*Your assignment*
Repeat each entry in the data, exactly.

*Records for this exercise*

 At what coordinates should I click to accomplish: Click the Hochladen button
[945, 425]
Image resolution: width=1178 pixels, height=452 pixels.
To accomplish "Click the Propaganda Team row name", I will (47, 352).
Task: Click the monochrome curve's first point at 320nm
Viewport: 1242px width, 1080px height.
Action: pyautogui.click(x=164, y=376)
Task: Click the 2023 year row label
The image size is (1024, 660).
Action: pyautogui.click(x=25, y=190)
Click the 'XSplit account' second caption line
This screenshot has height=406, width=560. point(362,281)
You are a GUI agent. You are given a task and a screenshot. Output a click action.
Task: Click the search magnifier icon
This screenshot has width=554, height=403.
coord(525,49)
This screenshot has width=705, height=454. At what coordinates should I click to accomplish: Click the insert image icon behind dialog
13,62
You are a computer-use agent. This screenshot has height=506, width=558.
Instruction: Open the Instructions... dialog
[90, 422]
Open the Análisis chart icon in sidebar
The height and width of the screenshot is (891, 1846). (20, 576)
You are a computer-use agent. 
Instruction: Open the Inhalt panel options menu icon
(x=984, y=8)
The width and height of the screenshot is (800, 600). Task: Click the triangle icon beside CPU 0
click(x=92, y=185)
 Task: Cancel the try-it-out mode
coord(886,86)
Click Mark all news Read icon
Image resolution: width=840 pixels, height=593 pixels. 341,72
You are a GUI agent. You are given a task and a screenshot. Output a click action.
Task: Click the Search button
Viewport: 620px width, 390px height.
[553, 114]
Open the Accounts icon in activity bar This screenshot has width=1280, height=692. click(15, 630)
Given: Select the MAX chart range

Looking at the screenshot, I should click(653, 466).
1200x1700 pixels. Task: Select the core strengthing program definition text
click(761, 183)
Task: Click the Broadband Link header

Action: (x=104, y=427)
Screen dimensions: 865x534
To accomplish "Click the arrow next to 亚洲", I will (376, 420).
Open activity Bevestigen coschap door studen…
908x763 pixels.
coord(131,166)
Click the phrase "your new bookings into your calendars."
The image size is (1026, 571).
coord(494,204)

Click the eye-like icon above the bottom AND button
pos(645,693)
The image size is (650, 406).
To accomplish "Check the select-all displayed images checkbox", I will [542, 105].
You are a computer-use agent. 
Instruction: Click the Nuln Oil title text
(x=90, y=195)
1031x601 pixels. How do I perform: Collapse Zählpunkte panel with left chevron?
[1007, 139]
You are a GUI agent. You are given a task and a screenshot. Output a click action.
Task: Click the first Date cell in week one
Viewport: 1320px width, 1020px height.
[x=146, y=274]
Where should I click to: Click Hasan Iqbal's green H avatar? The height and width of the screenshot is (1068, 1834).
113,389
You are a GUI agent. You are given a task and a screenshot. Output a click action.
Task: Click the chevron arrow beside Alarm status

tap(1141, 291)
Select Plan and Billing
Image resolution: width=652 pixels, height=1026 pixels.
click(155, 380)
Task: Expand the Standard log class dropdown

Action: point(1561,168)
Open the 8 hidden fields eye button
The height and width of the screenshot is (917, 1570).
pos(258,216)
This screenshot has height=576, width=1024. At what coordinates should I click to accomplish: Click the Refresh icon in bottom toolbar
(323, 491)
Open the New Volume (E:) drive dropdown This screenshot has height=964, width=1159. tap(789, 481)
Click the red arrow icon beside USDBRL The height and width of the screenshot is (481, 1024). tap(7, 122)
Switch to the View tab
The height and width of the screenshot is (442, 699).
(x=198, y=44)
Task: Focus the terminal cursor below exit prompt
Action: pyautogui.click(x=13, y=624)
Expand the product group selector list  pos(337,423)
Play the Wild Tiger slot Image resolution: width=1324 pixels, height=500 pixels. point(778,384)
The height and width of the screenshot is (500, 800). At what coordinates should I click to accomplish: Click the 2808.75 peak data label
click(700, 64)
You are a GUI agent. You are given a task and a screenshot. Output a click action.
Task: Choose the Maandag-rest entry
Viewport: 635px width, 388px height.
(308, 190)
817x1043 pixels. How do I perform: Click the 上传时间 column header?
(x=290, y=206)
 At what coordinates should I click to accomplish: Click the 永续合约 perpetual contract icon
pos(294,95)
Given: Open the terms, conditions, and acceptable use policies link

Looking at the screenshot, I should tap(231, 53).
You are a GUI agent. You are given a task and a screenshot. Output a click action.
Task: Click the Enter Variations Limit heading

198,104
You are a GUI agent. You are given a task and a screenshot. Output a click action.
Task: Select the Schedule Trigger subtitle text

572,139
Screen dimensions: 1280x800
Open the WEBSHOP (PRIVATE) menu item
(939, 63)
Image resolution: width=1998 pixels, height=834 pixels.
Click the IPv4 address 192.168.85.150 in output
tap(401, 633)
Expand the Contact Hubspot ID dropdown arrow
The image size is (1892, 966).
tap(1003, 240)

*Answer to the exercise*
 At what coordinates should I click to accomplish: Click the Hochladen button
[945, 425]
Image resolution: width=1178 pixels, height=452 pixels.
To accomplish "Click the Propaganda Team row name", I will (47, 352).
Task: Click the monochrome curve's first point at 320nm
Viewport: 1242px width, 1080px height.
Action: pyautogui.click(x=164, y=376)
Task: Click the 2023 year row label
The image size is (1024, 660).
Action: pyautogui.click(x=25, y=190)
Click the 'XSplit account' second caption line
This screenshot has height=406, width=560. point(362,281)
You are a GUI agent. You are given a task and a screenshot. Output a click action.
Task: Click the search magnifier icon
This screenshot has width=554, height=403.
coord(525,49)
This screenshot has width=705, height=454. At what coordinates should I click to accomplish: Click the insert image icon behind dialog
13,62
You are a computer-use agent. This screenshot has height=506, width=558.
Instruction: Open the Instructions... dialog
[90, 422]
Open the Análisis chart icon in sidebar
The height and width of the screenshot is (891, 1846). (20, 576)
You are a computer-use agent. 
Instruction: Open the Inhalt panel options menu icon
(x=984, y=8)
The width and height of the screenshot is (800, 600). Task: Click the triangle icon beside CPU 0
click(x=92, y=185)
 Task: Cancel the try-it-out mode
coord(886,86)
Click Mark all news Read icon
Image resolution: width=840 pixels, height=593 pixels. 341,72
You are a GUI agent. You are given a task and a screenshot. Output a click action.
Task: Click the Search button
Viewport: 620px width, 390px height.
[553, 114]
Open the Accounts icon in activity bar This screenshot has width=1280, height=692. click(15, 630)
Given: Select the MAX chart range

Looking at the screenshot, I should click(653, 466).
1200x1700 pixels. Task: Select the core strengthing program definition text
click(761, 183)
Task: Click the Broadband Link header

Action: (x=104, y=427)
Screen dimensions: 865x534
To accomplish "Click the arrow next to 亚洲", I will (376, 420).
Open activity Bevestigen coschap door studen…
908x763 pixels.
coord(131,166)
Click the phrase "your new bookings into your calendars."
The image size is (1026, 571).
coord(494,204)

Click the eye-like icon above the bottom AND button
pos(645,693)
The image size is (650, 406).
To accomplish "Check the select-all displayed images checkbox", I will [542, 105].
You are a computer-use agent. 
Instruction: Click the Nuln Oil title text
(x=90, y=195)
1031x601 pixels. How do I perform: Collapse Zählpunkte panel with left chevron?
[1007, 139]
You are a GUI agent. You are given a task and a screenshot. Output a click action.
Task: Click the first Date cell in week one
Viewport: 1320px width, 1020px height.
[x=146, y=274]
Where should I click to: Click Hasan Iqbal's green H avatar? The height and width of the screenshot is (1068, 1834).
113,389
You are a GUI agent. You are given a task and a screenshot. Output a click action.
Task: Click the chevron arrow beside Alarm status

tap(1141, 291)
Select Plan and Billing
Image resolution: width=652 pixels, height=1026 pixels.
click(155, 380)
Task: Expand the Standard log class dropdown

Action: point(1561,168)
Open the 8 hidden fields eye button
The height and width of the screenshot is (917, 1570).
pos(258,216)
This screenshot has height=576, width=1024. At what coordinates should I click to accomplish: Click the Refresh icon in bottom toolbar
(323, 491)
Open the New Volume (E:) drive dropdown This screenshot has height=964, width=1159. tap(789, 481)
Click the red arrow icon beside USDBRL The height and width of the screenshot is (481, 1024). tap(7, 122)
Switch to the View tab
The height and width of the screenshot is (442, 699).
(x=198, y=44)
Task: Focus the terminal cursor below exit prompt
Action: pyautogui.click(x=13, y=624)
Expand the product group selector list  pos(337,423)
Play the Wild Tiger slot Image resolution: width=1324 pixels, height=500 pixels. point(778,384)
The height and width of the screenshot is (500, 800). At what coordinates should I click to accomplish: Click the 2808.75 peak data label
click(700, 64)
You are a GUI agent. You are given a task and a screenshot. Output a click action.
Task: Choose the Maandag-rest entry
Viewport: 635px width, 388px height.
(308, 190)
817x1043 pixels. How do I perform: Click the 上传时间 column header?
(x=290, y=206)
 At what coordinates should I click to accomplish: Click the 永续合约 perpetual contract icon
pos(294,95)
Given: Open the terms, conditions, and acceptable use policies link

Looking at the screenshot, I should tap(231, 53).
You are a GUI agent. You are given a task and a screenshot. Output a click action.
Task: Click the Enter Variations Limit heading

198,104
You are a GUI agent. You are given a task and a screenshot. Output a click action.
Task: Select the Schedule Trigger subtitle text

572,139
Screen dimensions: 1280x800
Open the WEBSHOP (PRIVATE) menu item
(939, 63)
Image resolution: width=1998 pixels, height=834 pixels.
Click the IPv4 address 192.168.85.150 in output
tap(401, 633)
Expand the Contact Hubspot ID dropdown arrow
The image size is (1892, 966).
tap(1003, 240)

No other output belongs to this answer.